#### Task data ####
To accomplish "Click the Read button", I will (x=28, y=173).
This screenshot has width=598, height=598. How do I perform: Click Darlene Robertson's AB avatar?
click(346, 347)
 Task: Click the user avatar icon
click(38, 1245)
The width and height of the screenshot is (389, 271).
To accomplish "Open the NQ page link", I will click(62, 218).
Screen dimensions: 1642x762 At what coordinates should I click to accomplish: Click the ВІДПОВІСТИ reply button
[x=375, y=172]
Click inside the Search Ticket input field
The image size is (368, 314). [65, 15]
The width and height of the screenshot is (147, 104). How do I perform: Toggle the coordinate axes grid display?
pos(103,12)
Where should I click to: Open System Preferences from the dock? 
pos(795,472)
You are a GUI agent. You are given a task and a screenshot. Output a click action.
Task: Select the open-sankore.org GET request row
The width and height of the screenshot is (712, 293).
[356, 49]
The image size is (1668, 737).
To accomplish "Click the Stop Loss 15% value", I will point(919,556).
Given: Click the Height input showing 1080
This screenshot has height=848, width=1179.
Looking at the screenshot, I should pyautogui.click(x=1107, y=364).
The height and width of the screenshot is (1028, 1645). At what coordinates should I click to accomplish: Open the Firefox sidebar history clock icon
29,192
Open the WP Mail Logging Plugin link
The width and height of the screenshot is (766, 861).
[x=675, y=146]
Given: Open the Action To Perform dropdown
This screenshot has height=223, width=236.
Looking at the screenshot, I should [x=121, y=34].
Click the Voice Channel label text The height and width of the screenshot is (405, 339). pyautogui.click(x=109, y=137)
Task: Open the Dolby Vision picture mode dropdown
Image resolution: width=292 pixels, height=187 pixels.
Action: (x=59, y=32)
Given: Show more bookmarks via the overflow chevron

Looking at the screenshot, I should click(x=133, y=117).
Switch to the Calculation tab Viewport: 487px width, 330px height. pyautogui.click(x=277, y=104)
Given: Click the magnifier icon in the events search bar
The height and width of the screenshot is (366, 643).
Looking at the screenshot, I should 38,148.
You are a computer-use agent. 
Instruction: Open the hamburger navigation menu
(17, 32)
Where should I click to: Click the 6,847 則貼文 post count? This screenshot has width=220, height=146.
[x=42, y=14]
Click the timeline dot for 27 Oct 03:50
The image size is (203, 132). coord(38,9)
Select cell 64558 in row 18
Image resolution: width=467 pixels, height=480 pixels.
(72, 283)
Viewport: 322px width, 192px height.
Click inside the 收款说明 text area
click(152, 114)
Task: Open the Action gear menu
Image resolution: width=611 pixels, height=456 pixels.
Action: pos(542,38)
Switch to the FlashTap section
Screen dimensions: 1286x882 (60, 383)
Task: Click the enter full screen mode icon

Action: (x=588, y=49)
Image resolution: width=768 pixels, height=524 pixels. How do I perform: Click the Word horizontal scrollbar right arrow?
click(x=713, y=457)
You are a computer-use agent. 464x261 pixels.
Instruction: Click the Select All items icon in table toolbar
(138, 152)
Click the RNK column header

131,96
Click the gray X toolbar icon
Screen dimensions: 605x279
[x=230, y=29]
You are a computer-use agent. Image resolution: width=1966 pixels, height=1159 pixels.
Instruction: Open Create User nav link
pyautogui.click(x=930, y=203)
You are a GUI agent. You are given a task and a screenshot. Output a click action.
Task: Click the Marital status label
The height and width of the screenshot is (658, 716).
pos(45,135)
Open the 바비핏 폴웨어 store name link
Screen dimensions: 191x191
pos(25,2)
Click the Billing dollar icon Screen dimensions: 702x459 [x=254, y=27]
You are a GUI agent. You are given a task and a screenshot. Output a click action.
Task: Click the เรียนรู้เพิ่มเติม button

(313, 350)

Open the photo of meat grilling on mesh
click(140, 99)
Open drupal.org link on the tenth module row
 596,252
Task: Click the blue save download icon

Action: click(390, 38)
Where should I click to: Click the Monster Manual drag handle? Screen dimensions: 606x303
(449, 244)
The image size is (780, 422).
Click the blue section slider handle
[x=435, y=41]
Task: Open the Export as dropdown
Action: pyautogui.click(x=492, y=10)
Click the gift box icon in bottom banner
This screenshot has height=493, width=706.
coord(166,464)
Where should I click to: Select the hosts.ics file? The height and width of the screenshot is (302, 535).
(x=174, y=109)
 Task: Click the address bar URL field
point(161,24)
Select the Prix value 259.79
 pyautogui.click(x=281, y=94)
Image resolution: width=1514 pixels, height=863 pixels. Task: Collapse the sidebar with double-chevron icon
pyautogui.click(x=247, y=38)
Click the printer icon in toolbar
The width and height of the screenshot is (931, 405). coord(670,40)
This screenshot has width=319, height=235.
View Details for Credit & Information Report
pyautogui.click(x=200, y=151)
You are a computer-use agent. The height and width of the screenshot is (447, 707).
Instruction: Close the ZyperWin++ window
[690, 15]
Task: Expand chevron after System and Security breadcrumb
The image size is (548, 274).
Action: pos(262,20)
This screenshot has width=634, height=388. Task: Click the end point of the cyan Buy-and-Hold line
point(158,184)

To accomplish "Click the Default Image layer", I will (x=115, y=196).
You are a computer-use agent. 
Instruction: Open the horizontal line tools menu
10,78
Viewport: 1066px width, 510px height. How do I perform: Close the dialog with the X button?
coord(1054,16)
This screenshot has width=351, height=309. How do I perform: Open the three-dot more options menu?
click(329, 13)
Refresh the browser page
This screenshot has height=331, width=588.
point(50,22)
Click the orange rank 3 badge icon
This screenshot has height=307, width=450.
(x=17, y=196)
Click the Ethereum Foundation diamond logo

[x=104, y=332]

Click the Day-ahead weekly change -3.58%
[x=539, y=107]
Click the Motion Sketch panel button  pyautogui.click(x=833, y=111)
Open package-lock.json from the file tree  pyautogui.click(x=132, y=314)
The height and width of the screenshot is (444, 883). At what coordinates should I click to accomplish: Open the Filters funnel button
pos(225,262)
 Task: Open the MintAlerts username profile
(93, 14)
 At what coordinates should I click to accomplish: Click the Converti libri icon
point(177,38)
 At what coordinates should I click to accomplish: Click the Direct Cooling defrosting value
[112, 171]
####
Write out all of the material above again, swapping in "Where do I click to carry out" wherever "At what coordinates should I click to accomplish" appears and keeping every other part the same.

To accomplish "Click the Read button", I will (x=28, y=173).
This screenshot has width=598, height=598. How do I perform: Click Darlene Robertson's AB avatar?
click(346, 347)
 Task: Click the user avatar icon
click(38, 1245)
The width and height of the screenshot is (389, 271).
To accomplish "Open the NQ page link", I will click(62, 218).
Screen dimensions: 1642x762 Where do I click to carry out: Click the ВІДПОВІСТИ reply button
[x=375, y=172]
Click inside the Search Ticket input field
The image size is (368, 314). [65, 15]
The width and height of the screenshot is (147, 104). How do I perform: Toggle the coordinate axes grid display?
pos(103,12)
Where should I click to: Open System Preferences from the dock? 
pos(795,472)
You are a GUI agent. You are given a task and a screenshot. Output a click action.
Task: Select the open-sankore.org GET request row
The width and height of the screenshot is (712, 293).
[356, 49]
The image size is (1668, 737).
To accomplish "Click the Stop Loss 15% value", I will point(919,556).
Given: Click the Height input showing 1080
This screenshot has height=848, width=1179.
Looking at the screenshot, I should pyautogui.click(x=1107, y=364).
The height and width of the screenshot is (1028, 1645). Where do I click to carry out: Open the Firefox sidebar history clock icon
29,192
Open the WP Mail Logging Plugin link
The width and height of the screenshot is (766, 861).
[x=675, y=146]
Given: Open the Action To Perform dropdown
This screenshot has height=223, width=236.
Looking at the screenshot, I should [x=121, y=34].
Click the Voice Channel label text The height and width of the screenshot is (405, 339). pyautogui.click(x=109, y=137)
Task: Open the Dolby Vision picture mode dropdown
Image resolution: width=292 pixels, height=187 pixels.
Action: (x=59, y=32)
Given: Show more bookmarks via the overflow chevron

Looking at the screenshot, I should click(x=133, y=117).
Switch to the Calculation tab Viewport: 487px width, 330px height. pyautogui.click(x=277, y=104)
Given: Click the magnifier icon in the events search bar
The height and width of the screenshot is (366, 643).
Looking at the screenshot, I should 38,148.
You are a computer-use agent. 
Instruction: Open the hamburger navigation menu
(17, 32)
Where should I click to: Click the 6,847 則貼文 post count? This screenshot has width=220, height=146.
[x=42, y=14]
Click the timeline dot for 27 Oct 03:50
The image size is (203, 132). coord(38,9)
Select cell 64558 in row 18
Image resolution: width=467 pixels, height=480 pixels.
(72, 283)
Viewport: 322px width, 192px height.
Click inside the 收款说明 text area
click(152, 114)
Task: Open the Action gear menu
Image resolution: width=611 pixels, height=456 pixels.
Action: pos(542,38)
Switch to the FlashTap section
Screen dimensions: 1286x882 (60, 383)
Task: Click the enter full screen mode icon

Action: (x=588, y=49)
Image resolution: width=768 pixels, height=524 pixels. How do I perform: Click the Word horizontal scrollbar right arrow?
click(x=713, y=457)
You are a computer-use agent. 464x261 pixels.
Instruction: Click the Select All items icon in table toolbar
(138, 152)
Click the RNK column header

131,96
Click the gray X toolbar icon
Screen dimensions: 605x279
[x=230, y=29]
You are a computer-use agent. Image resolution: width=1966 pixels, height=1159 pixels.
Instruction: Open Create User nav link
pyautogui.click(x=930, y=203)
You are a GUI agent. You are given a task and a screenshot. Output a click action.
Task: Click the Marital status label
The height and width of the screenshot is (658, 716).
pos(45,135)
Open the 바비핏 폴웨어 store name link
Screen dimensions: 191x191
pos(25,2)
Click the Billing dollar icon Screen dimensions: 702x459 [x=254, y=27]
You are a GUI agent. You are given a task and a screenshot. Output a click action.
Task: Click the เรียนรู้เพิ่มเติม button

(313, 350)

Open the photo of meat grilling on mesh
click(140, 99)
Open drupal.org link on the tenth module row
 596,252
Task: Click the blue save download icon

Action: click(390, 38)
Where should I click to: Click the Monster Manual drag handle? Screen dimensions: 606x303
(449, 244)
The image size is (780, 422).
Click the blue section slider handle
[x=435, y=41]
Task: Open the Export as dropdown
Action: pyautogui.click(x=492, y=10)
Click the gift box icon in bottom banner
This screenshot has height=493, width=706.
coord(166,464)
Where should I click to: Select the hosts.ics file? The height and width of the screenshot is (302, 535).
(x=174, y=109)
 Task: Click the address bar URL field
point(161,24)
Select the Prix value 259.79
 pyautogui.click(x=281, y=94)
Image resolution: width=1514 pixels, height=863 pixels. Task: Collapse the sidebar with double-chevron icon
pyautogui.click(x=247, y=38)
Click the printer icon in toolbar
The width and height of the screenshot is (931, 405). coord(670,40)
This screenshot has width=319, height=235.
View Details for Credit & Information Report
pyautogui.click(x=200, y=151)
You are a computer-use agent. The height and width of the screenshot is (447, 707).
Instruction: Close the ZyperWin++ window
[690, 15]
Task: Expand chevron after System and Security breadcrumb
The image size is (548, 274).
Action: pos(262,20)
This screenshot has width=634, height=388. Task: Click the end point of the cyan Buy-and-Hold line
point(158,184)

To accomplish "Click the Default Image layer", I will (x=115, y=196).
You are a computer-use agent. 
Instruction: Open the horizontal line tools menu
10,78
Viewport: 1066px width, 510px height. How do I perform: Close the dialog with the X button?
coord(1054,16)
This screenshot has width=351, height=309. How do I perform: Open the three-dot more options menu?
click(329, 13)
Refresh the browser page
This screenshot has height=331, width=588.
point(50,22)
Click the orange rank 3 badge icon
This screenshot has height=307, width=450.
(x=17, y=196)
Click the Ethereum Foundation diamond logo

[x=104, y=332]

Click the Day-ahead weekly change -3.58%
[x=539, y=107]
Click the Motion Sketch panel button  pyautogui.click(x=833, y=111)
Open package-lock.json from the file tree  pyautogui.click(x=132, y=314)
The height and width of the screenshot is (444, 883). Where do I click to carry out: Open the Filters funnel button
pos(225,262)
 Task: Open the MintAlerts username profile
(93, 14)
 Where do I click to carry out: Click the Converti libri icon
point(177,38)
 Where do I click to carry out: Click the Direct Cooling defrosting value
[112, 171]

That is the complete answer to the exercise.